== Exercise prompt ==
Pull out each line of the items below that contains the string "title". Matching is case-sensitive.

(Records from a dataset)
++++++++

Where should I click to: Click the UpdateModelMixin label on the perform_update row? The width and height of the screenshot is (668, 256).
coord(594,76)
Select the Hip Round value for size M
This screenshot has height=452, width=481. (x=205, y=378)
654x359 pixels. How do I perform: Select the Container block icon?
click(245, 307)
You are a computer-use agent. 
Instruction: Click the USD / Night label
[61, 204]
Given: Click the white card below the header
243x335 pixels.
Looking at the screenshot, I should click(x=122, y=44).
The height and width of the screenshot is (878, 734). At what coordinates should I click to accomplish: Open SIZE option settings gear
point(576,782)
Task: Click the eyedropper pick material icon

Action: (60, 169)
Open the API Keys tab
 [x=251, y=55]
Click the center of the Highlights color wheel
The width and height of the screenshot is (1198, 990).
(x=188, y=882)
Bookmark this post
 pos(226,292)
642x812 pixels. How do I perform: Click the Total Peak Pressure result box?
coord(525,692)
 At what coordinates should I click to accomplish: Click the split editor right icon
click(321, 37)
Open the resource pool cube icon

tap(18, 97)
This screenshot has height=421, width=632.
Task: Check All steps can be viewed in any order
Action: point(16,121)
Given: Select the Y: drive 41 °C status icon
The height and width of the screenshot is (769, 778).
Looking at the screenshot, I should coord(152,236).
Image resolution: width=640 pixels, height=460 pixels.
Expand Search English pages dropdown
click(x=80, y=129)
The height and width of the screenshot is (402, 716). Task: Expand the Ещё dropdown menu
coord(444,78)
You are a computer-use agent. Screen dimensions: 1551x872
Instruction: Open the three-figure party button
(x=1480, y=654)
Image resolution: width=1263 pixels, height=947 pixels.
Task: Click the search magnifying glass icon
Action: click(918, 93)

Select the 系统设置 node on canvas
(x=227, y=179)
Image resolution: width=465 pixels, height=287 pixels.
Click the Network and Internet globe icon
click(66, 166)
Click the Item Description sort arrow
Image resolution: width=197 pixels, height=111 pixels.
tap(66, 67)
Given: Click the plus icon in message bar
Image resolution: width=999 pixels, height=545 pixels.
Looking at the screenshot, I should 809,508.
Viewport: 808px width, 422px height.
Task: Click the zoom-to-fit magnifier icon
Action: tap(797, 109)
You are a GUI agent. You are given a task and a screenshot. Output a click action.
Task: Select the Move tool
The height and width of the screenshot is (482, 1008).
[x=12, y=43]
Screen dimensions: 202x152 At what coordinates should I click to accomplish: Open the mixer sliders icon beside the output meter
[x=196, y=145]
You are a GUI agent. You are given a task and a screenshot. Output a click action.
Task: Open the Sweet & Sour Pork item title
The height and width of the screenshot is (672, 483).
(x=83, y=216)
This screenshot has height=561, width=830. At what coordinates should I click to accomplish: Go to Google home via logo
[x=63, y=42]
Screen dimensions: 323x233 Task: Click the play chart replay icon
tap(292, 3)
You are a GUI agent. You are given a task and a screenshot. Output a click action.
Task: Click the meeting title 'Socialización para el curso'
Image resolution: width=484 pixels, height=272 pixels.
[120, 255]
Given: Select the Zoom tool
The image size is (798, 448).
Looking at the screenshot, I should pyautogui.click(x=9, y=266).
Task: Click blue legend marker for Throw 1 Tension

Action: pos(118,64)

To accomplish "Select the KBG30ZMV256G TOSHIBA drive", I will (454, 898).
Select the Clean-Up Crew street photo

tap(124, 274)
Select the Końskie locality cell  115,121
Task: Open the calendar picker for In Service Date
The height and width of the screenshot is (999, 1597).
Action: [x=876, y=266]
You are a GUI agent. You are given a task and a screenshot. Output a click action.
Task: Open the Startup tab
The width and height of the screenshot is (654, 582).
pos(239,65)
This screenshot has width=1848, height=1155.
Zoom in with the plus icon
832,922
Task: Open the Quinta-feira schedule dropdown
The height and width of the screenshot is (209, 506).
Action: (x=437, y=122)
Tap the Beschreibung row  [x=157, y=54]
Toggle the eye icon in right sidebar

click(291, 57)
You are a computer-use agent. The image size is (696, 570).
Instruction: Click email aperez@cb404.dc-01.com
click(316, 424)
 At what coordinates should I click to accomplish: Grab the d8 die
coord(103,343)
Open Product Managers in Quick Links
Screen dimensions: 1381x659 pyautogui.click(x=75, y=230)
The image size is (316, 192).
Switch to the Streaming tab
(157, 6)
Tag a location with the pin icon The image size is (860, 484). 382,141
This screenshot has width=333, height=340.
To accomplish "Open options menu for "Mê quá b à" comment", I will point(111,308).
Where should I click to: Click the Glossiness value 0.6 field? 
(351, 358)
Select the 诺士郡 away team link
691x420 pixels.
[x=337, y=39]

++++++++

== Reply to the task ==
Task: Open the Sweet & Sour Pork item title
Task: Click the meeting title 'Socialización para el curso'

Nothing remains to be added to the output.